This, combined with fears about the economic impact of the omicron variant , means people are looking for safer investments. Simply put, with less money sloshing around, higher-risk assets like crypto have tumbled.

2. The whole crypto market is falling

Ethereum is not alone in seeing substantial price drops. Bitcoin (BTC) has lost over 30% in the past two months, and Cardano (ADA) is down 40%. Plus, crypto derivatives trading can magnify market dips. So, thousands of traders were forced to sell -- called liquidation -- because they didn't have enough to support their position.

Some traders use margin trading to multiply their positions. But if the price changes dramatically, as it has in recent months, they may not have enough collateral to support their position. There's a risk they lose everything -- and those forced sales can snowball and push prices further down.
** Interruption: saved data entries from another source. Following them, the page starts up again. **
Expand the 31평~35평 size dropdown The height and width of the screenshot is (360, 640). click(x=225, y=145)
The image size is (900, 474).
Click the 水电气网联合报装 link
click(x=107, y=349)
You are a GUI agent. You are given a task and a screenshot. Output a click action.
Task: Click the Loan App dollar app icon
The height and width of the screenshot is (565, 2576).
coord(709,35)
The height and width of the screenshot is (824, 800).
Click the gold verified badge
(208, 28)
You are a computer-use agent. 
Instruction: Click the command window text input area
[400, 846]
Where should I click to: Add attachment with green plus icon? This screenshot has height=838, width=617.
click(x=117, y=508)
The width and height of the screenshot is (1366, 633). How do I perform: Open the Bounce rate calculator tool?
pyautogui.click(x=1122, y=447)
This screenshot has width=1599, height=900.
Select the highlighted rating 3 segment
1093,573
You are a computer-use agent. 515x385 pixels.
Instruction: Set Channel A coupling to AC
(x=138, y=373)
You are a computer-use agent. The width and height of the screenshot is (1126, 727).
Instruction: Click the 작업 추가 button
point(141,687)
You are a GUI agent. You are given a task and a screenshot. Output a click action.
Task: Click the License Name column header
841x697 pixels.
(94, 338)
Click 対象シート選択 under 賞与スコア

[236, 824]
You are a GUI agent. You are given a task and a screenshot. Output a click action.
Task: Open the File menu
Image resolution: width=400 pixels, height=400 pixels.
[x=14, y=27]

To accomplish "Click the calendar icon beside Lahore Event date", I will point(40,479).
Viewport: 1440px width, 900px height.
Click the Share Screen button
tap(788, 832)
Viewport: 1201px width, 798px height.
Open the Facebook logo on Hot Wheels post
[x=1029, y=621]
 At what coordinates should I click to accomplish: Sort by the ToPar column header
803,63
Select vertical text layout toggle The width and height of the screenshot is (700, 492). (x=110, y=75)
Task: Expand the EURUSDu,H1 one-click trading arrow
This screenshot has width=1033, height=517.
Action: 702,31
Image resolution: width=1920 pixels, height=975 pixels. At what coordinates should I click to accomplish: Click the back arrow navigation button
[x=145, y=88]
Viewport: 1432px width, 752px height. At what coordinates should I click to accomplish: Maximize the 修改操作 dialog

3. Ethereum's competitors are taking market share

Ethereum was the first programmable cryptocurrency, which made it the first ecosystem to host other applications and cryptocurrency projects. It still hosts more applications than any other network and has the largest amount of money locked into its platform. However, it struggles with high fees and heavy congestion.

It's in the process of a staged upgrade to Eth 2 and is due to make significant progress this year. However, Ethereum won't complete the upgrade until 2023. Plus, a recent report from JPMorgan said that Ethereum is already losing ground and suggested that its competitors may be able overtake it by 2023.

Should you buy?

Buying the dip sounds like a great investment strategy. We all want to buy the lows and sell the highs. But it isn't that simple -- if it were, we might all be millionaires. It's extremely difficult to know when an asset has hit its highest or lowest point, and it isn't clear whether Ethereum's price has bottomed out yet.

Here are some questions to consider before you log on to your favorite cryptocurrency exchange and buy Ethereum.

Are you prepared for Ethereum to fall further?

Ethereum may seem like a bargain today, but will you be able to stomach any losses if the price continues to fall? Some people have a high tolerance for risk, but that isn't true for all investors.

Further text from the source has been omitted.